-- START MATERIAL SHOWN --

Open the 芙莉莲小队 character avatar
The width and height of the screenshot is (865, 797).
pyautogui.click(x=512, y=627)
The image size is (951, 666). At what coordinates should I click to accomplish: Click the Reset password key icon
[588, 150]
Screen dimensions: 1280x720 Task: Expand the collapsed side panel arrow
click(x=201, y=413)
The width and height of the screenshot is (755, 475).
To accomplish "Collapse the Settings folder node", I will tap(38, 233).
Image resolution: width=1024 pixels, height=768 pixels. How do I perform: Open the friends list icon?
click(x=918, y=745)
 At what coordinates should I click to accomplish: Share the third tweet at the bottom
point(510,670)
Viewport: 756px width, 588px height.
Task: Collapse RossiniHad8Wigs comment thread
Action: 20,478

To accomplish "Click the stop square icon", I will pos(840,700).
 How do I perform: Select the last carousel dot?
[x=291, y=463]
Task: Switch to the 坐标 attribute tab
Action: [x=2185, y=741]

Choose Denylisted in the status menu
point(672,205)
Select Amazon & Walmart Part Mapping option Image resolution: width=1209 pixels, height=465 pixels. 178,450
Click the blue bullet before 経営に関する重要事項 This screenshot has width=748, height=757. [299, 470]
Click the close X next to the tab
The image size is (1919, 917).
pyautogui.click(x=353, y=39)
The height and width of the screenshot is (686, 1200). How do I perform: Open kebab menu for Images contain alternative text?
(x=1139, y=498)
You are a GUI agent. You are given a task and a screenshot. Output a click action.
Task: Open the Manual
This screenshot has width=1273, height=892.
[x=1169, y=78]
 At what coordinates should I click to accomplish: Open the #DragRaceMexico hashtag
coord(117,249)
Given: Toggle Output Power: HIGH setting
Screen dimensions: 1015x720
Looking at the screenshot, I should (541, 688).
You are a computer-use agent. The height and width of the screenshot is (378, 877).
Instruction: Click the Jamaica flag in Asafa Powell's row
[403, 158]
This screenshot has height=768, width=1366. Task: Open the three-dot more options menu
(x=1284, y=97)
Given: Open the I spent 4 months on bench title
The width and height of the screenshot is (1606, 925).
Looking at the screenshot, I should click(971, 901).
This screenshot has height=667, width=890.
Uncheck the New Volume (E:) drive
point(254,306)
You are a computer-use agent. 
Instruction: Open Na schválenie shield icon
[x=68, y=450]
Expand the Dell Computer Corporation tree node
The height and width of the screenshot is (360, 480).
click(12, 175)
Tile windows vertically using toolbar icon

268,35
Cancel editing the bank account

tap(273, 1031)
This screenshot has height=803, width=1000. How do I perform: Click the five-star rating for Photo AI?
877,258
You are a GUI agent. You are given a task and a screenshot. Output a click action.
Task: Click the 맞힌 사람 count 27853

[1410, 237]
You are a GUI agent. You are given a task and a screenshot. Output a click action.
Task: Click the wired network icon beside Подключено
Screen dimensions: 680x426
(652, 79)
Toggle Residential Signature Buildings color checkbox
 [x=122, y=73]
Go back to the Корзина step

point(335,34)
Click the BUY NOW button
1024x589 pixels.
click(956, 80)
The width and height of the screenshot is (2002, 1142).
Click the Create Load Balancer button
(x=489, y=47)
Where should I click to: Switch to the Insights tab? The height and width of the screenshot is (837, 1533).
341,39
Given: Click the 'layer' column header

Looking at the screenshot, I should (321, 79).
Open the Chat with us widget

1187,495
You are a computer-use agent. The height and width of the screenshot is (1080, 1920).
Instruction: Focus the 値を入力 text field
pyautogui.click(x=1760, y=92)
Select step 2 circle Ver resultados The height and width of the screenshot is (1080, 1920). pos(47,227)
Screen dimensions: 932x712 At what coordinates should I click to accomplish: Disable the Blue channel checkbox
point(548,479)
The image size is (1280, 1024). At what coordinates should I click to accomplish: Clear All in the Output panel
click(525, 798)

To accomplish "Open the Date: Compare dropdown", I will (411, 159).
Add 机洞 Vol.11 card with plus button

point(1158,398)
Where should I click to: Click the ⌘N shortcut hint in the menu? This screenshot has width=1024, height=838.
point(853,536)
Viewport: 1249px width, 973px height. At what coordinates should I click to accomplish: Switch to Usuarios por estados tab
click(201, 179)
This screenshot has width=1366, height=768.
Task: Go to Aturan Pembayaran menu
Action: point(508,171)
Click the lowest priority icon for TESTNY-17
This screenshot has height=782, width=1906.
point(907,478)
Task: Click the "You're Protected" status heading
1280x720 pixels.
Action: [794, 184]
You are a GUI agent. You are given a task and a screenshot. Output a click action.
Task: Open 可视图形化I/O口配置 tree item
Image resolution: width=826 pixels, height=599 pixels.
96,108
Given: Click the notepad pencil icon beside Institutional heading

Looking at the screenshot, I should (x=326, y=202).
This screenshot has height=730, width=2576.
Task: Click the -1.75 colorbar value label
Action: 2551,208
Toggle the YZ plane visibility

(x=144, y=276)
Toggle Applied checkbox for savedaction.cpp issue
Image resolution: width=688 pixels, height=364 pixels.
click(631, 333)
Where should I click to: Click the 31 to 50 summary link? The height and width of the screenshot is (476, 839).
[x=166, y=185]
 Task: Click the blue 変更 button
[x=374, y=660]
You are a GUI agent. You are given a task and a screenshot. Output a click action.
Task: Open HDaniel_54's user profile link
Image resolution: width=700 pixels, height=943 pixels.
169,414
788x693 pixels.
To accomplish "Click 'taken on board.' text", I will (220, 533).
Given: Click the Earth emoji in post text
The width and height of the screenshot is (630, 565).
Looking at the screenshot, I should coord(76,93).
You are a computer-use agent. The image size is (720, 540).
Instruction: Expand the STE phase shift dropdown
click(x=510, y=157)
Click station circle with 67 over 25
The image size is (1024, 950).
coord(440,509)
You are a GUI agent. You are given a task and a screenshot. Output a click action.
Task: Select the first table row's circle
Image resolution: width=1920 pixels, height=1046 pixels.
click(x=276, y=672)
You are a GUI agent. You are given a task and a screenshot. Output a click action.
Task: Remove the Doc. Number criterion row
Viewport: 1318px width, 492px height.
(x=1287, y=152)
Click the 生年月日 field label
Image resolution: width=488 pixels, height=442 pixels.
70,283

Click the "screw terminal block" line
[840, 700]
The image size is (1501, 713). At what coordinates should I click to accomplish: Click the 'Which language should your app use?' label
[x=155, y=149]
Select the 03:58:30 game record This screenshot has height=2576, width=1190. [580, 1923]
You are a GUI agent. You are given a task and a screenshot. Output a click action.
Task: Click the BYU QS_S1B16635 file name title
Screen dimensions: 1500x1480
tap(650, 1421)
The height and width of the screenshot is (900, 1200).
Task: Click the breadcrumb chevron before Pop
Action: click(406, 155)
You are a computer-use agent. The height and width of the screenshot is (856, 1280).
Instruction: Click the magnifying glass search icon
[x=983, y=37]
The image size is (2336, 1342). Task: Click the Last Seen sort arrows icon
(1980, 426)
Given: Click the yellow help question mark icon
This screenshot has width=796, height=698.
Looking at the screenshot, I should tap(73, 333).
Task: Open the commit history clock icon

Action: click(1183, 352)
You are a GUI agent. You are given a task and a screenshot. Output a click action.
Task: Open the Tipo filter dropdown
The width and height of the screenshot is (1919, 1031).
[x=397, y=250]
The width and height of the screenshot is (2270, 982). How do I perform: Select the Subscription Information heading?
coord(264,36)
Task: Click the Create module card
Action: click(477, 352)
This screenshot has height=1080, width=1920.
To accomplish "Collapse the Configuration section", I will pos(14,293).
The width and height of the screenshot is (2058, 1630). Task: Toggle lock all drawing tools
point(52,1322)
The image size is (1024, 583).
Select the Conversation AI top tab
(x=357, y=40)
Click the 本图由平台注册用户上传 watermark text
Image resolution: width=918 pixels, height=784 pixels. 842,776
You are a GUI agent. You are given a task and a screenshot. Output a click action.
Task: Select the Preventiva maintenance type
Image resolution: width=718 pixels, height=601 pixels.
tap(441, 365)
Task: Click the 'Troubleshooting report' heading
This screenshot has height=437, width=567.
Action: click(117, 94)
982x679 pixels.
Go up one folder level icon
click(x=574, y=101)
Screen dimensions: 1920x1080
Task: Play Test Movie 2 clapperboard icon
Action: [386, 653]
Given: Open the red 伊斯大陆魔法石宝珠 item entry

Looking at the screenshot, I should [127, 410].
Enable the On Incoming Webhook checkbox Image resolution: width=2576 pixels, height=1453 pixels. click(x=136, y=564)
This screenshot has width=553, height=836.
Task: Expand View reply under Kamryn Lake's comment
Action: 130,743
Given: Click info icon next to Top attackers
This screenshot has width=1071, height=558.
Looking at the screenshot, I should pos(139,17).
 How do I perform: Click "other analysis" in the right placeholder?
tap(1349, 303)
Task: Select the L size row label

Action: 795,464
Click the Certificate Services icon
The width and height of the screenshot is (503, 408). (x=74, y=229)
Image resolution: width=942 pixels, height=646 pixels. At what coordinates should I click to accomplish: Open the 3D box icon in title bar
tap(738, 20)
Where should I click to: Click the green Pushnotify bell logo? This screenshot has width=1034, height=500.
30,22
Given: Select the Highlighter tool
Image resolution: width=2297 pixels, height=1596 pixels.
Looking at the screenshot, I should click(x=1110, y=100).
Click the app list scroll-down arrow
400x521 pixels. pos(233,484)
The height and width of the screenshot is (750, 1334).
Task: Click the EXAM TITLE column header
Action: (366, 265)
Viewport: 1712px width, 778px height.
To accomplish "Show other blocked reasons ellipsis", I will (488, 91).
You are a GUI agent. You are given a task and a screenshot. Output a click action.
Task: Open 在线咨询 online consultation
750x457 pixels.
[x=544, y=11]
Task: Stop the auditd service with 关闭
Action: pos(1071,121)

-- END MATERIAL SHOWN --

■ **EXERCISE BRIEF**: Recast the entries as a JSON list of strings, one string per line and no blank lines, beginning at the line that contains "Where should I click to: Switch" and stopping after the line that contains "click(525, 798)".

■ **REPLY**:
[
  "Where should I click to: Switch to the Insights tab? The height and width of the screenshot is (837, 1533).",
  "341,39",
  "Given: Click the 'layer' column header",
  "Looking at the screenshot, I should (321, 79).",
  "Open the Chat with us widget",
  "1187,495",
  "You are a computer-use agent. The height and width of the screenshot is (1080, 1920).",
  "Instruction: Focus the 値を入力 text field",
  "pyautogui.click(x=1760, y=92)",
  "Select step 2 circle Ver resultados The height and width of the screenshot is (1080, 1920). pos(47,227)",
  "Screen dimensions: 932x712 At what coordinates should I click to accomplish: Disable the Blue channel checkbox",
  "point(548,479)",
  "The image size is (1280, 1024). At what coordinates should I click to accomplish: Clear All in the Output panel",
  "click(525, 798)"
]